■ **MATERIAL SUPPLIED**:
►
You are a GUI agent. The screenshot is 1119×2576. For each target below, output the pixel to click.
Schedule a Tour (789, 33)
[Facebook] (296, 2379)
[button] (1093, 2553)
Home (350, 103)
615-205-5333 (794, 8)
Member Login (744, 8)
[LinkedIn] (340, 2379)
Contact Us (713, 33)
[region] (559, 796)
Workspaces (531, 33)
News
◄
■ **WORK TASK**: Without altering a single word, set down all the entries again.

■ **RESULT**:
You are a GUI agent. The screenshot is 1119×2576. For each target below, output the pixel to click.
Schedule a Tour (789, 33)
[Facebook] (296, 2379)
[button] (1093, 2553)
Home (350, 103)
615-205-5333 (794, 8)
Member Login (744, 8)
[LinkedIn] (340, 2379)
Contact Us (713, 33)
[region] (559, 796)
Workspaces (531, 33)
News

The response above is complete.